Note that simple is relative. Do what interests you. Work with the methods you have learned or will learn (the linear model).
In practice, you will find that part of the challenge is located not in using the data or in running an analysis like a linear model, it is in (1.) justifying or motivating the analysis and (2.) explaining the implications of your findings.
Working on the thinking you must develop to motivate an analysis or to explain implications requires you to do some (limited) reading of relevant research. (Relevant sources will be cited in data papers, as part of their outline of the background for their data collection.) If you consider the advice we discussed in the graduate class on developing writing skills, you will see that there I talked about how you might extract data from a set of relevant sources (papers) to get an understanding of the questions people ask, the assumptions they make. That is the kind of process you can follow to develop your thinking around the analysis you will do. What you are looking for is information you can use so that you can say something brief about, for example, why it might be interesting to analyze, say, whether personality (measured using the Big-5) varies given differences in gender or differences between population cohorts. The reading and the conceptual development should be fairly limited, not extensive, but should be sufficient that you can write something sensible when you introduce and then when you discuss your analysis results.
Summary: how
In this chapter, I have outlined some advice on how you might approach the task of locating, accessing, and analyzing previously collected data. The main advice is to think about your workflow in stages, then progress through the work one step at a time.
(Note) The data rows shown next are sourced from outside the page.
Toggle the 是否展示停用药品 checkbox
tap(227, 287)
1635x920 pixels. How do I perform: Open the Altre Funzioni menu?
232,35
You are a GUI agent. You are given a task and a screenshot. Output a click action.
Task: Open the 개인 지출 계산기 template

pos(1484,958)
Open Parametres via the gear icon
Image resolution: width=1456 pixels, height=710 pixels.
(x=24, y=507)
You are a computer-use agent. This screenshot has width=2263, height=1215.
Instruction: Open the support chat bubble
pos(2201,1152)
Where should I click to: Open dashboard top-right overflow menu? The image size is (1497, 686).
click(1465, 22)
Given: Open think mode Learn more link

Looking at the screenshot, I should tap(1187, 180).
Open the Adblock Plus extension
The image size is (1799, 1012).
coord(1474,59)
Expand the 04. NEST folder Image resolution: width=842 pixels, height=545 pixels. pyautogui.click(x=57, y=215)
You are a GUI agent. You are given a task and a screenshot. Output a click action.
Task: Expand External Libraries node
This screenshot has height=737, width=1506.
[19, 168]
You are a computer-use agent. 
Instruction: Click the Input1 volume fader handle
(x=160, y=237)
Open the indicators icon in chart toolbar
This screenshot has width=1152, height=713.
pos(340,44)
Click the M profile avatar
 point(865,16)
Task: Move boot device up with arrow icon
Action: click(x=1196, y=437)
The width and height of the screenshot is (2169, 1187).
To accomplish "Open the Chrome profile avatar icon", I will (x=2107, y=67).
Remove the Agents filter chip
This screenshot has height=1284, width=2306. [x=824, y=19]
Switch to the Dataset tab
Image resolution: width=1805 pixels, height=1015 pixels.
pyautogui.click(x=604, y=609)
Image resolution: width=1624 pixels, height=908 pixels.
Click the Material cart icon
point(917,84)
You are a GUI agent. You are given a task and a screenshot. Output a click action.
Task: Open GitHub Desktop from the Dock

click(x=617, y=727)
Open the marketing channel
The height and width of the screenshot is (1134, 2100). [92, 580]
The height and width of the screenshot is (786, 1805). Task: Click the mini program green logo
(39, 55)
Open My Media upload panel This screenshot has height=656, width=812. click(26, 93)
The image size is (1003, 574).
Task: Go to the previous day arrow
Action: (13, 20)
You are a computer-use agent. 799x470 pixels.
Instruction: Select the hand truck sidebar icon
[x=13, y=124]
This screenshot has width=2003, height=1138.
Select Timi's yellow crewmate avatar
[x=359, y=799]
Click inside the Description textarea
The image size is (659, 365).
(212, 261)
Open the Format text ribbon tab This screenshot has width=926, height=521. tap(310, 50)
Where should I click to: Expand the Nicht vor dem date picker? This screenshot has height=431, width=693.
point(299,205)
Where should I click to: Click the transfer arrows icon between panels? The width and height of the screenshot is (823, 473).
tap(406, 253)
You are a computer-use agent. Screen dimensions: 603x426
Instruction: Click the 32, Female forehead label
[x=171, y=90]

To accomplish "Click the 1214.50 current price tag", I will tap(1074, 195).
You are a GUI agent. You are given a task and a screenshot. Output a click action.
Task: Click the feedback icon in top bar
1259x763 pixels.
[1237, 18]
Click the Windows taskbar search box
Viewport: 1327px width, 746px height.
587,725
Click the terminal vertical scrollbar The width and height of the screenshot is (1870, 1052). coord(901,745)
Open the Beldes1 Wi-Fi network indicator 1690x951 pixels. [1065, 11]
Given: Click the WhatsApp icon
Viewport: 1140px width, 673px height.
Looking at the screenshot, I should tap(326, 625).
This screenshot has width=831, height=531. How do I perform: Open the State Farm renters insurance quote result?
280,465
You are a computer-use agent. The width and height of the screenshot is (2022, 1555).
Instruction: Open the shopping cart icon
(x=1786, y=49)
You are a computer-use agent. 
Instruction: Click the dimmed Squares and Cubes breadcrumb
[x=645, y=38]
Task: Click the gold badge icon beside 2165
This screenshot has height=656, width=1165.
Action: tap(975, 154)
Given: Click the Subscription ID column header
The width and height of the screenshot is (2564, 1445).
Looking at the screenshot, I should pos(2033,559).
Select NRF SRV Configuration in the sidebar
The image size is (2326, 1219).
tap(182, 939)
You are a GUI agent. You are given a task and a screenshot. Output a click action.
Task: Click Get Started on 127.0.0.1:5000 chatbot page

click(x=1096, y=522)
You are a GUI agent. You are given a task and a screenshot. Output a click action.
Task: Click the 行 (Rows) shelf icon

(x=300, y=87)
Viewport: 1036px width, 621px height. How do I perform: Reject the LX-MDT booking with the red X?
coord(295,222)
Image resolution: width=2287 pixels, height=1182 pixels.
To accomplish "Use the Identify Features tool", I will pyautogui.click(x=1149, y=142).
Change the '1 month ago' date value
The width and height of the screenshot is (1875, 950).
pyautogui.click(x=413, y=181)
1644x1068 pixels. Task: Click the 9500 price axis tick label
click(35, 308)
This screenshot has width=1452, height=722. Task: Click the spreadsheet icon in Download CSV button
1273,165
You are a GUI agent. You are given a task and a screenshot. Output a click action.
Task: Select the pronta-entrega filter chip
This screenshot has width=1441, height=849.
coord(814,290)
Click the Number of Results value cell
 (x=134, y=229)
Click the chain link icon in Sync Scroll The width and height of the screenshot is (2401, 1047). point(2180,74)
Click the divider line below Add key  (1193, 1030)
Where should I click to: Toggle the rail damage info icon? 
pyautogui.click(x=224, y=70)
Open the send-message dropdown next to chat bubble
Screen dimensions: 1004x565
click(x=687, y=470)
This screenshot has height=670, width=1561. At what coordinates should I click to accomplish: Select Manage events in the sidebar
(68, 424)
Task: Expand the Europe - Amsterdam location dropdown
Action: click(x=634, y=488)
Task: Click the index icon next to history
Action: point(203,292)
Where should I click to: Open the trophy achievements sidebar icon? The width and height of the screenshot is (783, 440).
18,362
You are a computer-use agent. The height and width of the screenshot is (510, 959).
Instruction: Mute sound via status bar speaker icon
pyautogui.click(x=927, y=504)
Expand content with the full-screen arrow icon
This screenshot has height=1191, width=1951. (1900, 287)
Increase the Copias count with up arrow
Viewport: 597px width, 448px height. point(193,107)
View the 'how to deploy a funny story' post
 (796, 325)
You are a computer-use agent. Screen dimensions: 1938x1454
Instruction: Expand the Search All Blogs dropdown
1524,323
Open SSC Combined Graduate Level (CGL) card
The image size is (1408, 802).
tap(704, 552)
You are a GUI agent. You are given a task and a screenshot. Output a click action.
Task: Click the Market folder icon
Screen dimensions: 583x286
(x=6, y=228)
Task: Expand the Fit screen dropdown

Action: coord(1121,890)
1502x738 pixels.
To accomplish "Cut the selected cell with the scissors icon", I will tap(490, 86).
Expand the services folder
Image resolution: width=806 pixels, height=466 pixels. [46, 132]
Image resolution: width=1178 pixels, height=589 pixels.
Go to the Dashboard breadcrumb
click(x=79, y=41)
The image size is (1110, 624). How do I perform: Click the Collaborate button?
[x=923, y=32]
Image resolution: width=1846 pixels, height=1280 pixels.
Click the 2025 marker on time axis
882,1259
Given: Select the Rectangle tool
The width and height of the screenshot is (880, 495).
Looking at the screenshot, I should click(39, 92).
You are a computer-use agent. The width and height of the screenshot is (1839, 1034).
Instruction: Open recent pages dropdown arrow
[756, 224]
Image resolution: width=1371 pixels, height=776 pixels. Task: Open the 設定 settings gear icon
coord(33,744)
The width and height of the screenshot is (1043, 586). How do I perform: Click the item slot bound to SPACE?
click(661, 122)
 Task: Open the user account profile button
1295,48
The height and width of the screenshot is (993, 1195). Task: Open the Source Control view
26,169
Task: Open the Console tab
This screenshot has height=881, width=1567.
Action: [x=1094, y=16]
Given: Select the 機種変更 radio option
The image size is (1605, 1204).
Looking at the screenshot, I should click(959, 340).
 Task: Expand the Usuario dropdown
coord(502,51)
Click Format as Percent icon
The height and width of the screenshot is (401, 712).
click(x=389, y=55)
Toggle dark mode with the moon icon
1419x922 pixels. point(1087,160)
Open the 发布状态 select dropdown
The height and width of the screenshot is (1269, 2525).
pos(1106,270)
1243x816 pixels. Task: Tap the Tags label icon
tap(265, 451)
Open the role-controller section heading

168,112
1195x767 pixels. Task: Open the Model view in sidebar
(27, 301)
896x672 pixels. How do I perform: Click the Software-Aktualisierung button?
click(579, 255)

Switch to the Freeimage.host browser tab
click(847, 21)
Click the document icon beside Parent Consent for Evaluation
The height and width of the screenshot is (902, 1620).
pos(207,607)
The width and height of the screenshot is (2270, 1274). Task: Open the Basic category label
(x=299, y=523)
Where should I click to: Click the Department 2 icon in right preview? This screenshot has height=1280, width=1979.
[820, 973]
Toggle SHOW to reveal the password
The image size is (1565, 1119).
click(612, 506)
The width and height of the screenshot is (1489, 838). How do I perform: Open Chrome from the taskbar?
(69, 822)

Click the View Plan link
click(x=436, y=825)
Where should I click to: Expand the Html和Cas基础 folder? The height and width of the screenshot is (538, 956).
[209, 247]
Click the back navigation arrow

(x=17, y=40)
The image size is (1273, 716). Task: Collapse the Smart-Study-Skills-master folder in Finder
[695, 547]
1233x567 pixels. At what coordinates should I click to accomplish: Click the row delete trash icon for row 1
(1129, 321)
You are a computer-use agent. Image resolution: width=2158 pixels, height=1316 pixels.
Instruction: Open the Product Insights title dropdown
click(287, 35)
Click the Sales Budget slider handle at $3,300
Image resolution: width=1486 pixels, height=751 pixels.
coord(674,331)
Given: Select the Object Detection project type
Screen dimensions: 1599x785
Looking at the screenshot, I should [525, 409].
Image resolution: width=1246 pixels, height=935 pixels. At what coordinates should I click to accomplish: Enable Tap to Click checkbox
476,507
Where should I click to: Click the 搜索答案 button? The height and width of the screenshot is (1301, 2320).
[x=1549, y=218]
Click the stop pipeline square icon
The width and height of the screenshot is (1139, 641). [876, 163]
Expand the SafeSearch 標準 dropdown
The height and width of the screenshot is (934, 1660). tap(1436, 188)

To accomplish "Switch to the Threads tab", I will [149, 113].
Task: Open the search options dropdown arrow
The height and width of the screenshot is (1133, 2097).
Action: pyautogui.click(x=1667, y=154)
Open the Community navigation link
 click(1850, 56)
You will need to begin by assuring yourself that you can find a dataset that interests you, and that you can access and use the data. The usability of data will require clear, understandable, descriptions in the published article (if any) about the research question and hypothesis, the study design, the data collection methods, the data processing steps, and the data analysis (if any). Sometimes, useful information about data processing and data analysis can be found in detail in repository documentation (e.g., in guides to materials) but only referenced in the text of the article.
If you know you can locate, access and have checked data as usable, you will want to think about what analysis you want to do the data. The approach you take depending on what aims you would like to pursue.
If you are interested in attempting a methods reproducibility test (i.e. checking if you can repeat presented results, given shared data), then you will first need to identify a substantive and straightforward result to try to reproduce. If you identify a primary result to examine, you will want to check that you can work with the data that have been shared, and then that you can use the analysis methods you have learned to reproduce some or all of the result that interests you.
If you are interested in doing an alternate or a different analysis (from what may be presented), you may need to consider the information you can locate on data processing and on data analysis choices. Did the original study authors process the data before sharing it, how? are the raw data available? What analyses did the authors do and why? When you consider this information, you may critically evaluate the choices made. In the context of this critical evaluation, you may find good reasons to justify doing a different analysis, whether to examine the impact of making different data processing choices, or to examine the impact of using a different analysis method, or of applying the same method differently (e.g., by including different variables).
In considering an analysis of data shared without a published set of results, you may want to keep your approach simple. Focus on what analysis you can do using the methods you have learned. And think about the understanding you will need to develop, to justify the analysis you do, and to make sense, in the discussion of your report of the analysis results you will present.
It is always a good idea to explore your data using visualization techniques throughout your workflow.
- You can always get advice, do not hesitate to ask.
- We are happy to discuss your thinking, especially in class.